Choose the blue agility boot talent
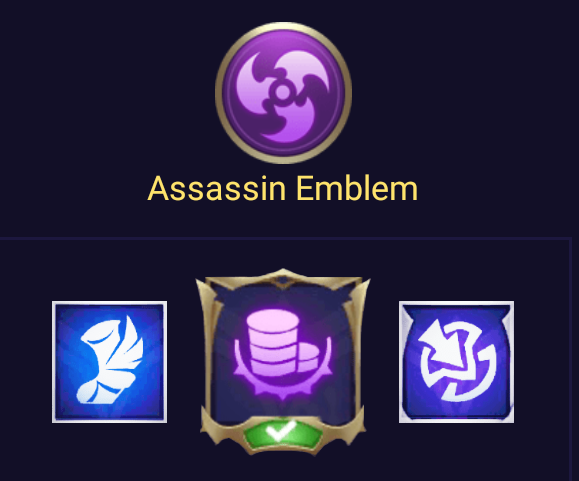The image size is (579, 481). [x=109, y=362]
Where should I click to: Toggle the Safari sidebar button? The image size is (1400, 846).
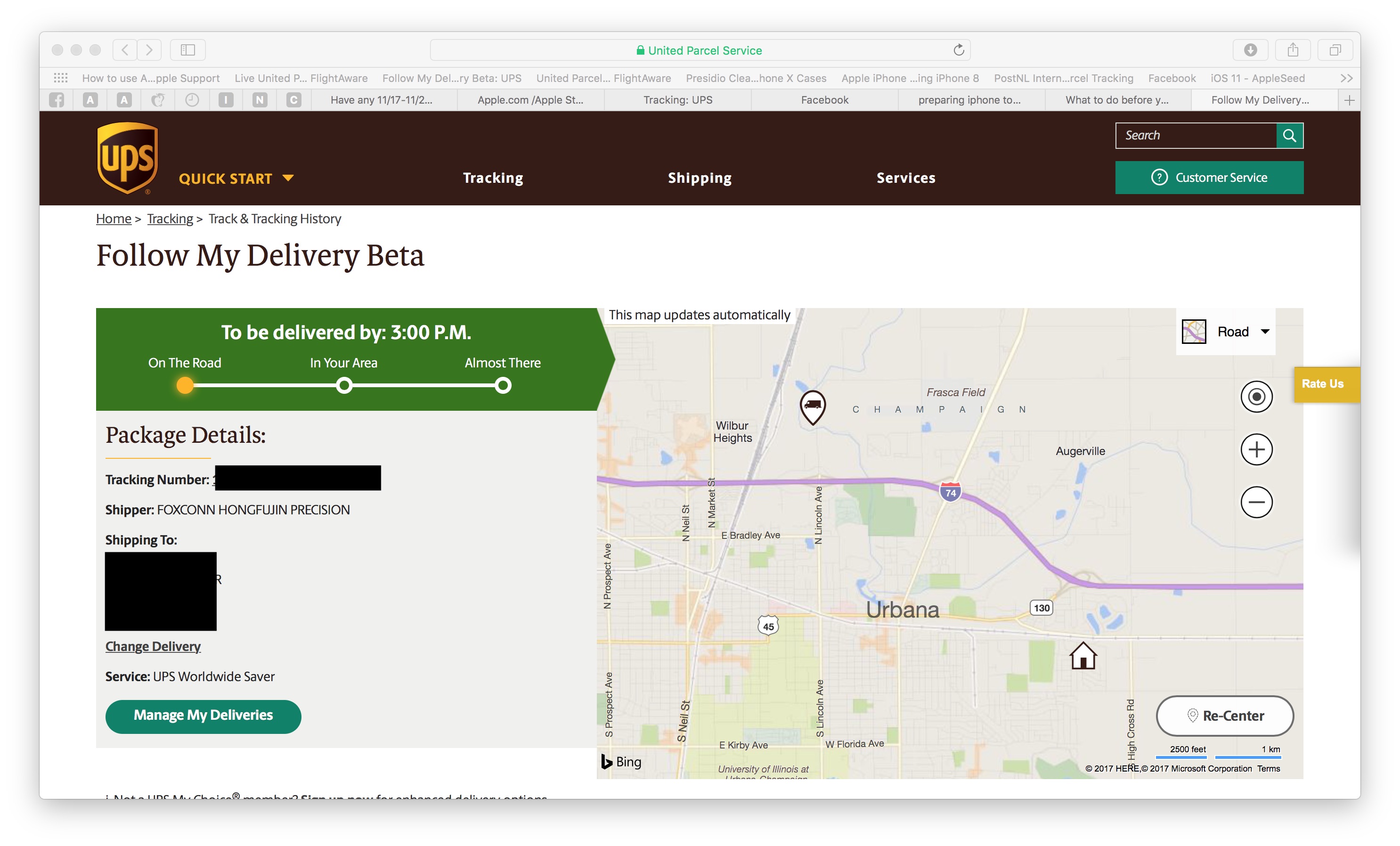pyautogui.click(x=187, y=50)
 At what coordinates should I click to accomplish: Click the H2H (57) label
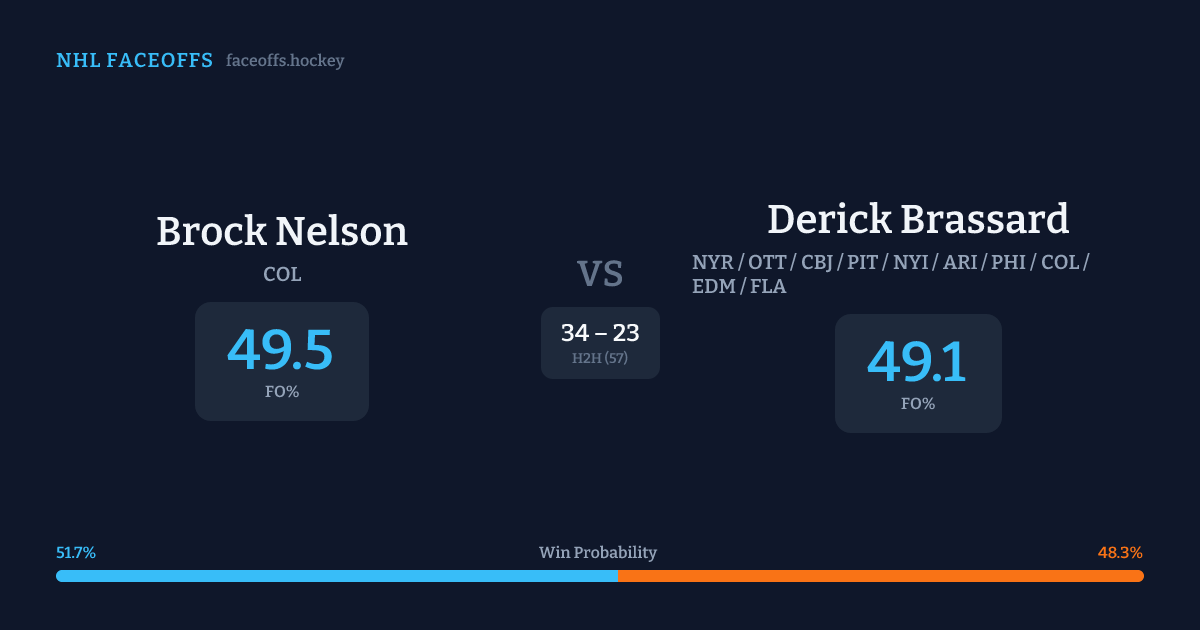(600, 358)
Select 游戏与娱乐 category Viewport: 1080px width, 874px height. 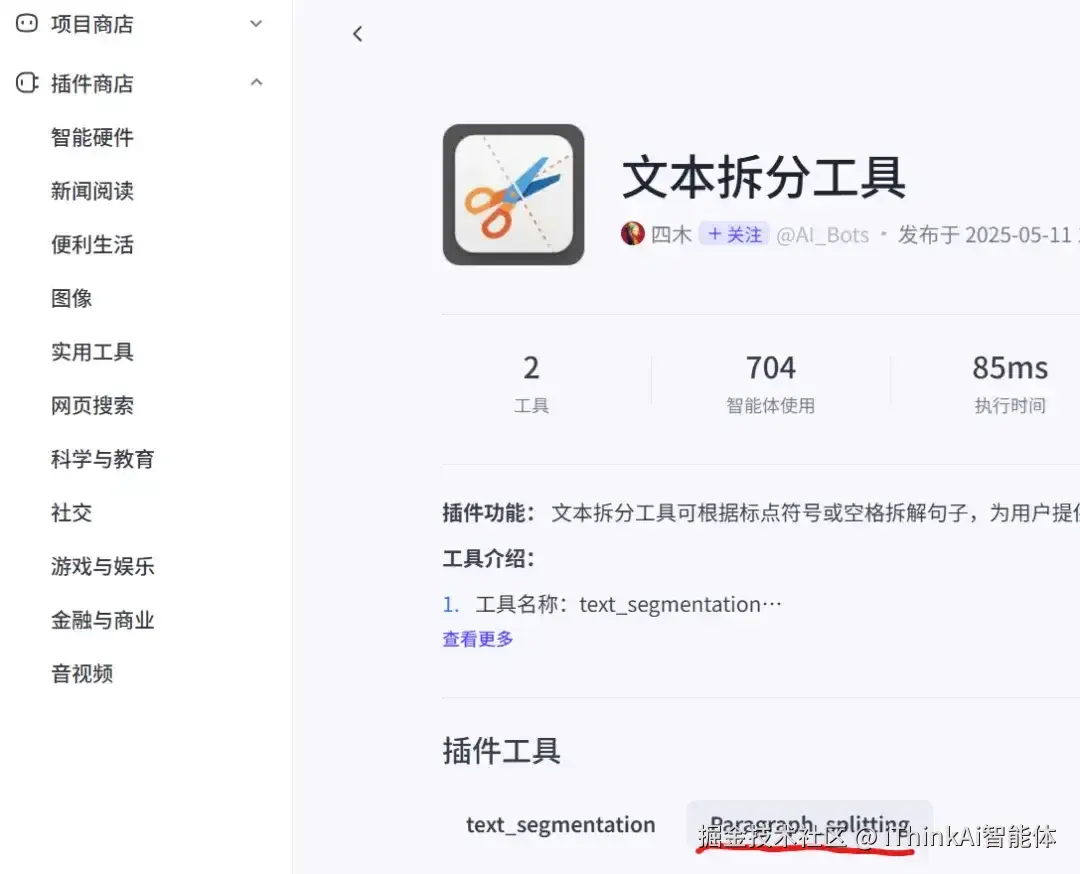[x=103, y=566]
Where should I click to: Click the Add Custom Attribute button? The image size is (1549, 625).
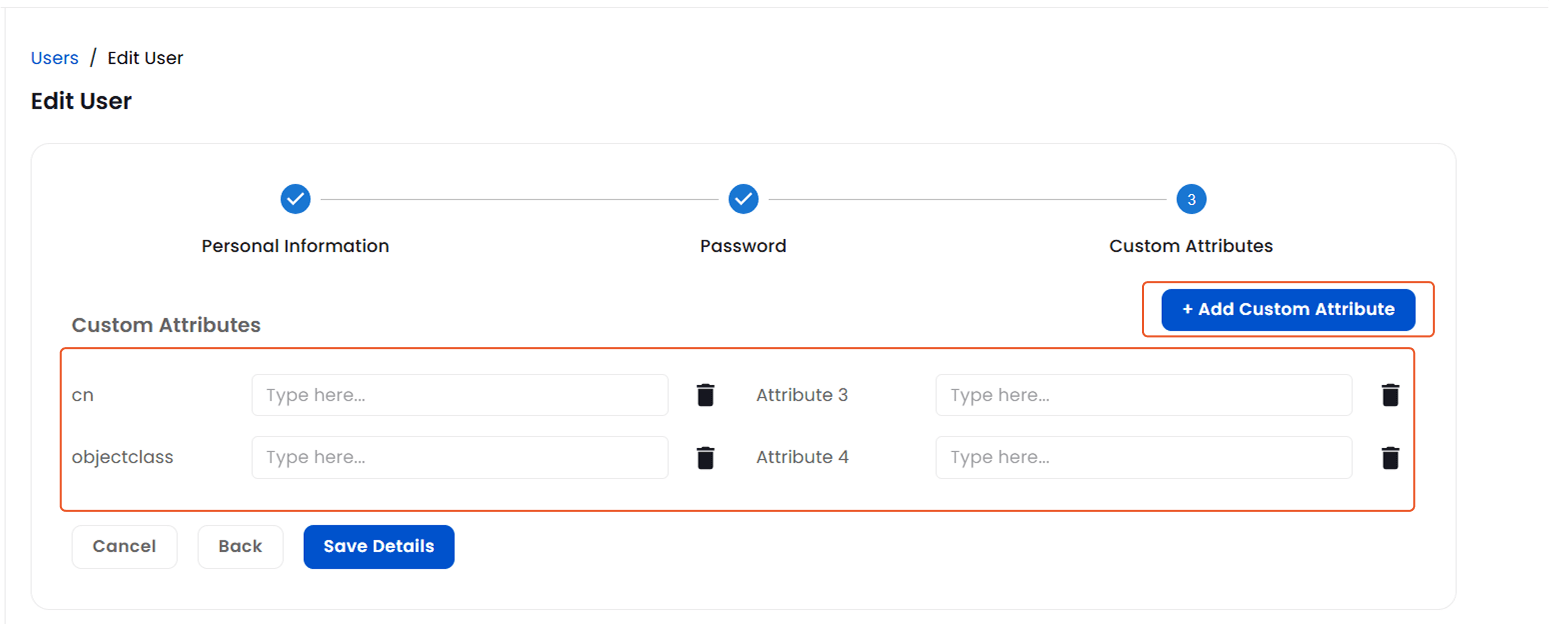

§ **Short task**
Find each line in the items that contains the word "should" and copy it out. Case matters.

§ **Result**
Where should I click to: Toggle the Safari sidebar button? The image size is (1400, 846).
 At what coordinates should I click to accomplish: Click the H2H (57) label
Where should I click to: Click the Add Custom Attribute button? The image size is (1549, 625).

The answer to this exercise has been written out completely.